Está en la página 1de 1

Aurea mediocritas

Zenón de Elea, el mismo que se cercenó la lengua con sus dientes para arrojársela al
poderoso, escribió: “Recordad que la naturaleza nos ha dado dos orejas y una sola boca
para enseñarnos que vale más escuchar que hablar”. Pero en qué lugar colocar este
gesto, el de la atención, el del silencio respetuoso ante la palabra ajena, en la rutina
social de hoy día.

El habla es innegablemente natural y necesario en el ser humano, pero alberga violencia


cuando no lo rodea el silencio, cuando no espera una respuesta, cuando solo se dirige a
la imposición de un mensaje y un pensamiento único. Seamos razonables, la verdad, a
modo de visión del mundo, no existe sino como concepto autoritario para confrontar y
aplastar las maravillosas dudas que nos rodean. La ciencia sí tienes sus verdades y a
ellas nos abrazamos, por supuesto, con cuestiones de salud en juego.

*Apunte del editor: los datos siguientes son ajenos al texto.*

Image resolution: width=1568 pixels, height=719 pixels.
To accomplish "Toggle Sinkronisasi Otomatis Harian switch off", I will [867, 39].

La verdad, como cualquier absoluto, no es más que un compromiso individual y


colectivo, un tender hacia constructivo, ético y moral. El intento por imponer un
discurso único es algo escandaloso hasta el hartazgo en política, incluso en gobernantes
tan pintorescos como los de nuestro pueblo, cuyas consecuencias son el señalamiento
hacia personas del bando contrario y la polarización. También percibimos este intento
en la cultura que consumimos o en los medios de comunicación a los que nos
exponemos, incluso en pequeños periódicos como este. Generar ruido, generar mensaje,
hablar sin parar, cualquier cosa con tal de que no haya silencio. Lenguaje y más
lenguaje, las palabras que queremos escuchar. Y cala, vaya si cala. Todos tenemos la
verdad. Y es que aunque la ignorancia debería ofrecer humildad ante lo que se
desconoce, que lógicamente es casi todo, lo que ofrece casi siempre es entusiasmado
cuñadismo.

Frente a todo esto existe un tópico en la literatura que últimamente me produce


simpatía. Es el Aurea mediocritas o “dorada mediocridad”. Nace de unos versos de
Horacio que dicen: “Quien se contenta con su dorada mediocridad / no padece
intranquilo las miserias de un techo que se desmorona, / ni habita palacios fastuosos /
que provoquen la envidia”. Al final, lo que ha venido sugiriendo este tópico a lo largo
de la tradición literaria es que no estar en el centro de atención y vivir discretamente,
más allá del ruido ajeno, es algo infravalorado.

La vida quizá tenga un lugar importante en la rutina, en los viajes interiores o en el


callar comprometido con el espacio del otro, por eso una de las cosas más bellas y justas
que puede hacer el ser humano de hoy es alejarse, buscar y resguardarse en los
recovecos de la intimidad, cuidar a los suyos, ofrecer la mesa, leer algunas cosas, partir
el pan. No imponerse mediante ninguna palabra. Pronunciar algo ante el inmenso ruido
blanco del mundo resulta irrespetuoso y, además, de qué vale. Mejor hablar bajito,
escuchando, con las presencias fieles que aún nos aguantan cara a cara, y acompañar el
idioma de los demás con la intención de entender. Esto, para nosotros. Para el cuñado,
el político y demás pesados, la verdad y los combates de palabras.